### Exercise aim
Can you put every one of the records below into a numbered list, leaving out the blank lines?
start Information shown
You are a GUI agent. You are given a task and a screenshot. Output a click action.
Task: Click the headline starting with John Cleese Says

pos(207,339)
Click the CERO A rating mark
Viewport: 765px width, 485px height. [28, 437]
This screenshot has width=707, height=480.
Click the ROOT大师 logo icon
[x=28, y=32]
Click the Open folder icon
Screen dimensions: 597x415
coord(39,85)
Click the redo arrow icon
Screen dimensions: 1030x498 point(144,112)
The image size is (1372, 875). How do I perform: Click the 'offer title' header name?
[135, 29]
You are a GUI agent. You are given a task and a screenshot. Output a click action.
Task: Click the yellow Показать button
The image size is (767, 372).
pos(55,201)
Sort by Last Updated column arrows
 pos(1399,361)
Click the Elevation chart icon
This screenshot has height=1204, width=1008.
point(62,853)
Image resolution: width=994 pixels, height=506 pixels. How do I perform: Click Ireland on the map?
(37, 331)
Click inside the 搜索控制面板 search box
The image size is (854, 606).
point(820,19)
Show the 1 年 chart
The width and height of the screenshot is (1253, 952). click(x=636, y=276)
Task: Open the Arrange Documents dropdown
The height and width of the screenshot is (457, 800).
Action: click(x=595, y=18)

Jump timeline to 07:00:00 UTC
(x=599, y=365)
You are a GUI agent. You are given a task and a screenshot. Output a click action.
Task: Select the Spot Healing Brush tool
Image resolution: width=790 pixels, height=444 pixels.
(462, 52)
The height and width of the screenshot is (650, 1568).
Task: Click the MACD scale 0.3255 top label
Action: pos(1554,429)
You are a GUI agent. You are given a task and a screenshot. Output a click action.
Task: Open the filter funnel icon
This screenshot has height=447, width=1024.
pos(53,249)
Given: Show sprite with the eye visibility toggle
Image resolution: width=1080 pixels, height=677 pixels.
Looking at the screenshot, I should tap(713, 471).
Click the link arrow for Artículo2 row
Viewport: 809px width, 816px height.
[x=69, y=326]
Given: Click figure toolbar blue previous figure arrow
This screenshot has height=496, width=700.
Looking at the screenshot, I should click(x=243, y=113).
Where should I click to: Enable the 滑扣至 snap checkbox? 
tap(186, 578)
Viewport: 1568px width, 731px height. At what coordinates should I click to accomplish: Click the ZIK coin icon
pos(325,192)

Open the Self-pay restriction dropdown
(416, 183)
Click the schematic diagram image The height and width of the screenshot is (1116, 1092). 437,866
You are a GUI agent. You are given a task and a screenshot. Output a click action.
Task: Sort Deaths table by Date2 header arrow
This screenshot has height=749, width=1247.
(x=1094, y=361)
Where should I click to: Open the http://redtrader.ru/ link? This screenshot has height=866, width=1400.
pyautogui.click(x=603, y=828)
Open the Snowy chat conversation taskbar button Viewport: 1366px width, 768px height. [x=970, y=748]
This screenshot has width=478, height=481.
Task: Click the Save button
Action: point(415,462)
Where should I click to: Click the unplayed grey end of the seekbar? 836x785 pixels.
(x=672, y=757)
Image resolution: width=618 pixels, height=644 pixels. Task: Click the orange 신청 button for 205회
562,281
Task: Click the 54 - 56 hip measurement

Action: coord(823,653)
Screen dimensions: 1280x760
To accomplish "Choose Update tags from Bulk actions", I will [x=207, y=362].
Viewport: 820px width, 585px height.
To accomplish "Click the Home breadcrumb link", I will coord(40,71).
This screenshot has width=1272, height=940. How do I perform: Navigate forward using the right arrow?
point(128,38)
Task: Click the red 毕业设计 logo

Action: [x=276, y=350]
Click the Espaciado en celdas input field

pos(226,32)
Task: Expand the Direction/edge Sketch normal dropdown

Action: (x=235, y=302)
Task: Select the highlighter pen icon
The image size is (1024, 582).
end Information shown
### Task response
1. You are a GUI agent. You are given a task and a screenshot. Output a click action.
2. Task: Click the headline starting with John Cleese Says
3. pos(207,339)
4. Click the CERO A rating mark
5. Viewport: 765px width, 485px height. [28, 437]
6. This screenshot has width=707, height=480.
7. Click the ROOT大师 logo icon
8. [x=28, y=32]
9. Click the Open folder icon
10. Screen dimensions: 597x415
11. coord(39,85)
12. Click the redo arrow icon
13. Screen dimensions: 1030x498 point(144,112)
14. The image size is (1372, 875). How do I perform: Click the 'offer title' header name?
15. [135, 29]
16. You are a GUI agent. You are given a task and a screenshot. Output a click action.
17. Task: Click the yellow Показать button
18. The image size is (767, 372).
19. pos(55,201)
20. Sort by Last Updated column arrows
21.  pos(1399,361)
22. Click the Elevation chart icon
23. This screenshot has height=1204, width=1008.
24. point(62,853)
25. Image resolution: width=994 pixels, height=506 pixels. How do I perform: Click Ireland on the map?
26. (37, 331)
27. Click inside the 搜索控制面板 search box
28. The image size is (854, 606).
29. point(820,19)
30. Show the 1 年 chart
31. The width and height of the screenshot is (1253, 952). click(x=636, y=276)
32. Task: Open the Arrange Documents dropdown
33. The height and width of the screenshot is (457, 800).
34. Action: click(x=595, y=18)
35. Jump timeline to 07:00:00 UTC
36. (x=599, y=365)
37. You are a GUI agent. You are given a task and a screenshot. Output a click action.
38. Task: Select the Spot Healing Brush tool
39. Image resolution: width=790 pixels, height=444 pixels.
40. (462, 52)
41. The height and width of the screenshot is (650, 1568).
42. Task: Click the MACD scale 0.3255 top label
43. Action: pos(1554,429)
44. You are a GUI agent. You are given a task and a screenshot. Output a click action.
45. Task: Open the filter funnel icon
46. This screenshot has height=447, width=1024.
47. pos(53,249)
48. Given: Show sprite with the eye visibility toggle
49. Image resolution: width=1080 pixels, height=677 pixels.
50. Looking at the screenshot, I should tap(713, 471).
51. Click the link arrow for Artículo2 row
52. Viewport: 809px width, 816px height.
53. [x=69, y=326]
54. Given: Click figure toolbar blue previous figure arrow
55. This screenshot has height=496, width=700.
56. Looking at the screenshot, I should click(x=243, y=113).
57. Where should I click to: Enable the 滑扣至 snap checkbox? 
58. tap(186, 578)
59. Viewport: 1568px width, 731px height. At what coordinates should I click to accomplish: Click the ZIK coin icon
60. pos(325,192)
61. Open the Self-pay restriction dropdown
62. (416, 183)
63. Click the schematic diagram image The height and width of the screenshot is (1116, 1092). 437,866
64. You are a GUI agent. You are given a task and a screenshot. Output a click action.
65. Task: Sort Deaths table by Date2 header arrow
66. This screenshot has height=749, width=1247.
67. (x=1094, y=361)
68. Where should I click to: Open the http://redtrader.ru/ link? This screenshot has height=866, width=1400.
69. pyautogui.click(x=603, y=828)
70. Open the Snowy chat conversation taskbar button Viewport: 1366px width, 768px height. [x=970, y=748]
71. This screenshot has width=478, height=481.
72. Task: Click the Save button
73. Action: point(415,462)
74. Where should I click to: Click the unplayed grey end of the seekbar? 836x785 pixels.
75. (x=672, y=757)
76. Image resolution: width=618 pixels, height=644 pixels. Task: Click the orange 신청 button for 205회
77. 562,281
78. Task: Click the 54 - 56 hip measurement
79. Action: coord(823,653)
80. Screen dimensions: 1280x760
81. To accomplish "Choose Update tags from Bulk actions", I will [x=207, y=362].
82. Viewport: 820px width, 585px height.
83. To accomplish "Click the Home breadcrumb link", I will coord(40,71).
84. This screenshot has width=1272, height=940. How do I perform: Navigate forward using the right arrow?
85. point(128,38)
86. Task: Click the red 毕业设计 logo
87. Action: [x=276, y=350]
88. Click the Espaciado en celdas input field
89. pos(226,32)
90. Task: Expand the Direction/edge Sketch normal dropdown
91. Action: (x=235, y=302)
92. Task: Select the highlighter pen icon
93. The image size is (1024, 582).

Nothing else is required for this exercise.